Electronic drug alerts have been shown to reduce adverse drug events, resulting in fewer deaths, disabilities, hospitalizations, and lower health care costs.1 Drug alerts, however, are not always beneficial, and patient harm can occur when low-value or false-positive alerts appear. One study showed that 331 alerts were needed to prevent 1 adverse drug event.1 It is estimated that 90% of medication alerts are overridden by prescribing physicians,2 and more than half of overrides were due to alerts being deemed irrelevant.3 A large number of irrelevant alerts may result in alert fatigue, which has been defined as “declining physician responsiveness to a particular type of alert as the clinician is repeatedly exposed to that alert over a period of time . . . ,”4 which may result in critical warnings being missed. The ECRI Institute, a nonprofit medical safety organization, listed alert fatigue as a top technology hazard.5 The consequences are illustrated when a child received 38 times the normal dose of an antibiotic largely due to this information being overshadowed by a number of clinically inconsequential alerts.6
We conducted a quasi-experimental study to evaluate the extent of low-value alerts and reduce excessive warnings, while preserving critical alerts. All medication alerts for May and June 2014 at an academic dermatology clinic were assessed to determine their relative importance. Alerts were designated as a low, moderate, or high value based on the judgment of 3 dermatologists, and through Micromedex software (Truven Health Analytics, Ann Arbor, MI) to evaluate possible drug interactions. Criteria to determine the value of each alert included clinical utility, patient safety benefit, evidence-based warnings, and warning values already built into the EPIC electronic health record (EHR). Over 10 months, several meetings were conducted with information systems and EHR committee representatives to designate and suppress low-value alerts. These included unnecessary duplicate orders (eg, ketoconazole cream ordered for the face and ketoconazole shampoo for the scalp); duration of topical steroid use warnings (topical steroids used longer than the US Food and Drug Administration indication); and an inexplicable oral antibiotic “contraindication” with topical tretinoin. These categories made up the majority of low-value alerts. Medication alerts for May and June 2015 were analyzed for comparison.

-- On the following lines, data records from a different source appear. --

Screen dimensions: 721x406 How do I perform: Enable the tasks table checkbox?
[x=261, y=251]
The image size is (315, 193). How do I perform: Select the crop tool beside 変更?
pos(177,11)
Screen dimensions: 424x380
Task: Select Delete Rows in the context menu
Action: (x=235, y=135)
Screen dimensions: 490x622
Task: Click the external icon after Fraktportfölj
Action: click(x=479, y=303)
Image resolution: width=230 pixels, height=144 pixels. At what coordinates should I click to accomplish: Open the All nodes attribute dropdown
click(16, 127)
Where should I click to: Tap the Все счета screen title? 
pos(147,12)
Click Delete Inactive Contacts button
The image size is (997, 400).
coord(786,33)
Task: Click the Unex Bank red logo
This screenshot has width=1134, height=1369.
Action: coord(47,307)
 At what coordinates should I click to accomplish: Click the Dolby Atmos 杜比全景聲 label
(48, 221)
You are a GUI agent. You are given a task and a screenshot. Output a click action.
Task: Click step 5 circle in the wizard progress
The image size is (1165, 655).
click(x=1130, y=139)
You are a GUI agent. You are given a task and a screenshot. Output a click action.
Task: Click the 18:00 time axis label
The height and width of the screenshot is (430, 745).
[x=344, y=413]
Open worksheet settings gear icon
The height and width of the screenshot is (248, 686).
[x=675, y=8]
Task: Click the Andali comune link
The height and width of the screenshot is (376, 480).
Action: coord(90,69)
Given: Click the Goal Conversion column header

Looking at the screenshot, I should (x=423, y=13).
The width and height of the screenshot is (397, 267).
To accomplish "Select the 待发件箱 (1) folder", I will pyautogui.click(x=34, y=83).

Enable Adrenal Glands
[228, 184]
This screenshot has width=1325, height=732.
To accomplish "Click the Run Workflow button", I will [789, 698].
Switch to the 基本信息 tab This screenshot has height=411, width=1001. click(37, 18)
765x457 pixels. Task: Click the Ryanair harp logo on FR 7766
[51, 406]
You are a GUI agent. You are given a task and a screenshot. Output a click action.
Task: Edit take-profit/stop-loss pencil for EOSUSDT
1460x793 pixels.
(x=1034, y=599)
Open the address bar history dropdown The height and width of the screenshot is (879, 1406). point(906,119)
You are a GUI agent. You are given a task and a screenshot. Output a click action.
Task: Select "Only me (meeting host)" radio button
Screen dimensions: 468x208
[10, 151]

In May and June 2014, a total of 572 low-value alerts were recorded, in contrast to 415 low-value alerts for May and June 2015. The test of a single binomial proportion indicates a 27.4% reduction in low-value alerts with a 95% confidence interval (22.1%–32.8%), which was statistically significant. The data shown in the table demonstrate a desired outcome: a significant reduction in low-value alerts, while preserving the moderate- and high-value alerts.
Table.
We encountered several challenges, including considerable subjectivity in grading alerts, with dermatologists differing in their impression of the value of certain alerts. Physicians from different specialties also may need different alerts. While dermatologists are sensitized to the importance of not overusing topical steroids, primary care physicians may welcome this alert. If there is any concern over the usefulness of a particular alert, it is usually best to leave it alone and determine the value as it arises. Finally, EHR committees may be hesitant to modify warnings. However, a recent study showed that modifying alerts can decrease alert fatigue without increasing the risk of adverse event and subsequent litigation.7
We demonstrated a successful reduction in low-value alerts, representing a major contributor to alert fatigue. Training and culture change is needed to address flaws in the EHR that contribute to alert fatigue, and work in this area at our institution is ongoing.